[Records from a data collection]
****************

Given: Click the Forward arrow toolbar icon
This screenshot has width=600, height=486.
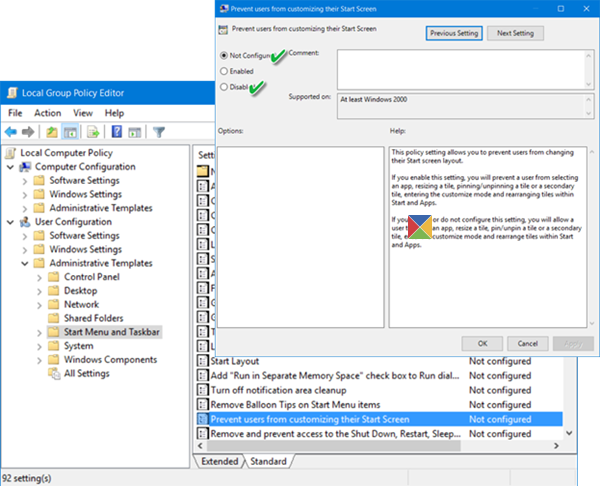Looking at the screenshot, I should tap(28, 132).
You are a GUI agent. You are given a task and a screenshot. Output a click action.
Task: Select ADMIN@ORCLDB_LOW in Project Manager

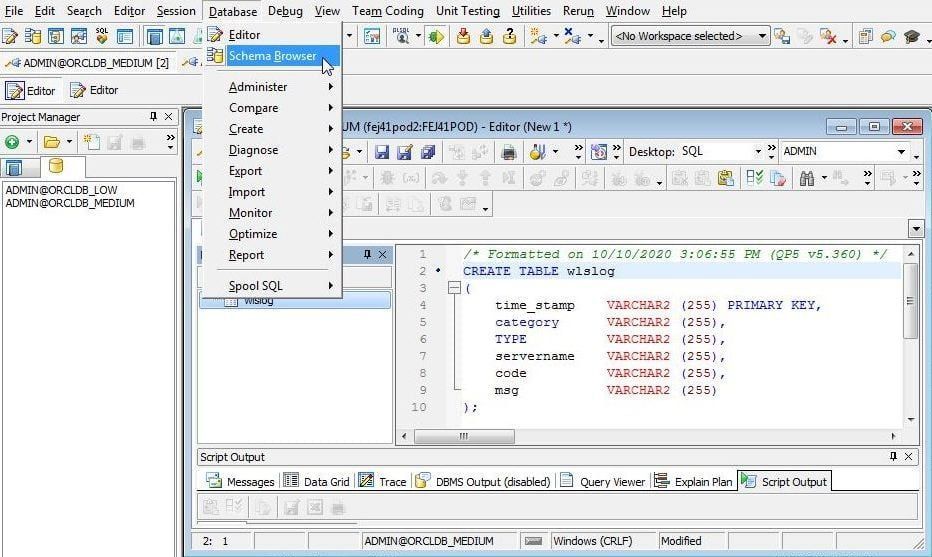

****************

▶ _Work required_
Leave out the pictures and repeat exactly the lines from the one containing "You are a GUI" through the last line of the entries.

▶ _Solution to this problem_
You are a GUI agent. You are given a task and a screenshot. Output a click action.
Task: Select ADMIN@ORCLDB_LOW in Project Manager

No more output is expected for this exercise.